# Directions for this task
Copy out verbatim the records, starting with the line that contains "Return [x, y] for each given word" and going on through the line that contains "partner [423, 732]". Leave the pictures out of your reproduction.

# Given records
○ ○ ○ ○

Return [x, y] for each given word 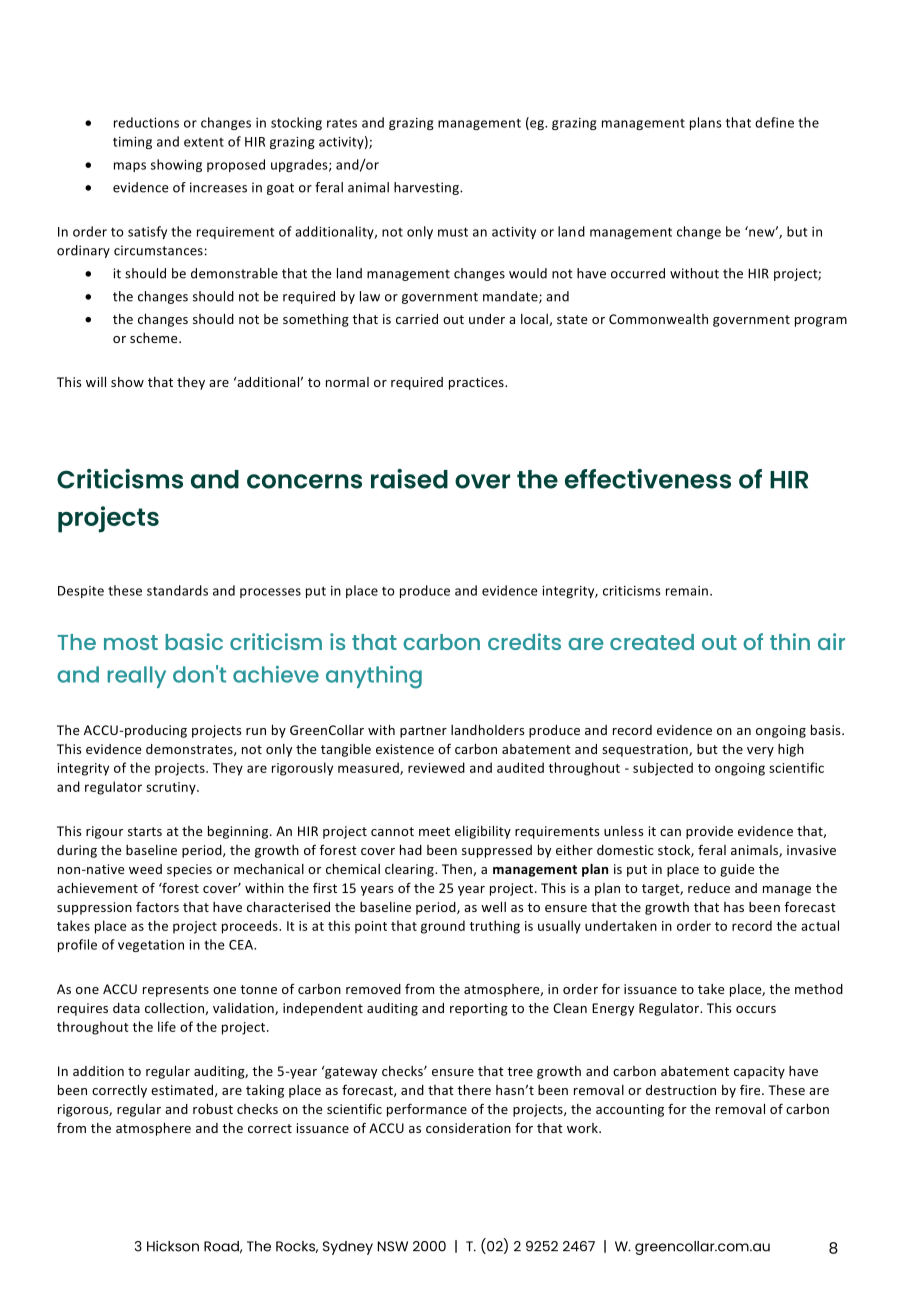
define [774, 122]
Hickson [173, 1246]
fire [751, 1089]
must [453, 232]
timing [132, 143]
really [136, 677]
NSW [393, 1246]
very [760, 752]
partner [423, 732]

○ ○ ○ ○

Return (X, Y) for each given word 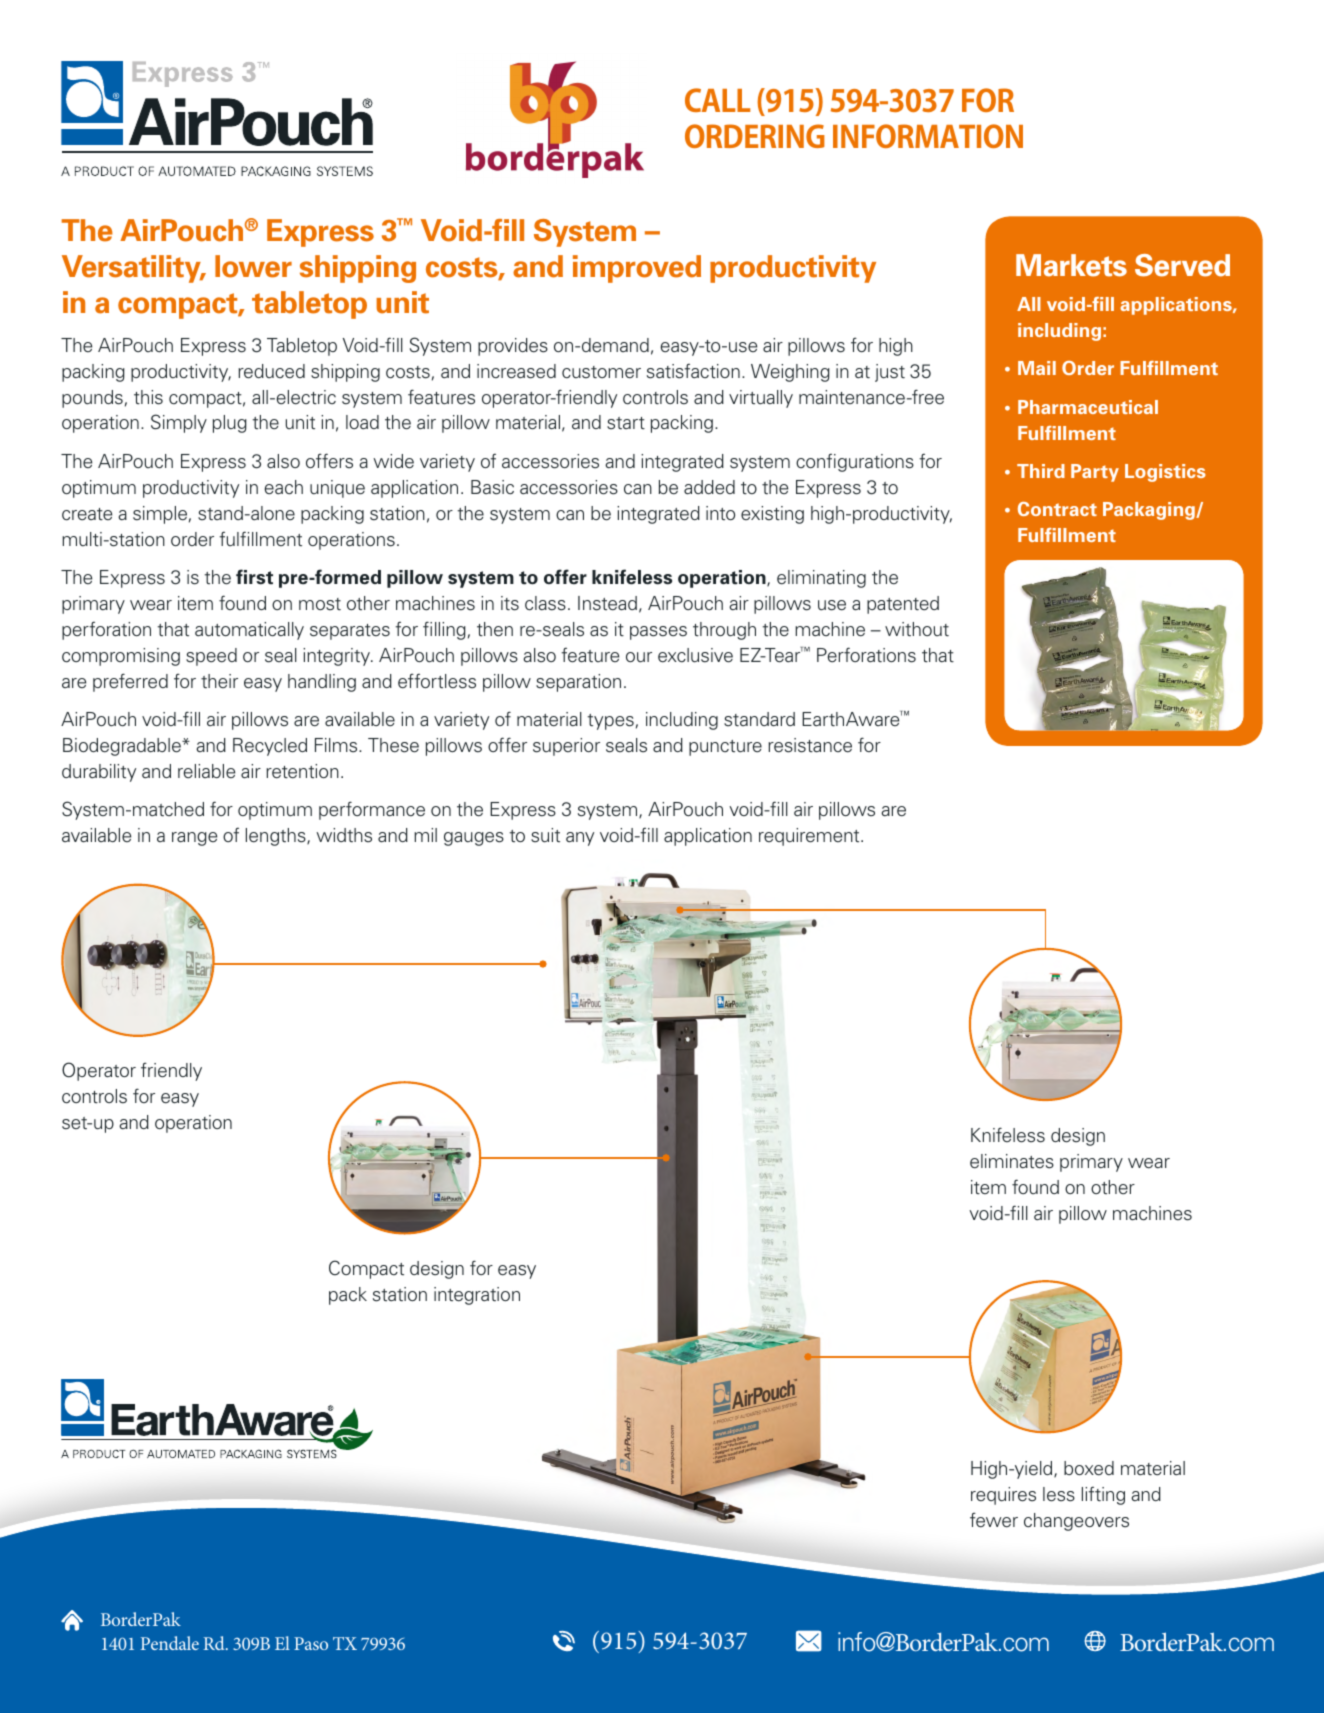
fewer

○ ○ ○ ○

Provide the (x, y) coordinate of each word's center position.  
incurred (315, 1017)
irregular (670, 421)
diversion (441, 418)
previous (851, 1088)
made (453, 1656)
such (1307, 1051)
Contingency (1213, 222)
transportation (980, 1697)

○ ○ ○ ○

# Correct answer
Return [x, y] for each given word 
define [774, 122]
Hickson [173, 1246]
fire [751, 1089]
must [453, 232]
timing [132, 143]
really [136, 677]
NSW [393, 1246]
very [760, 752]
partner [423, 732]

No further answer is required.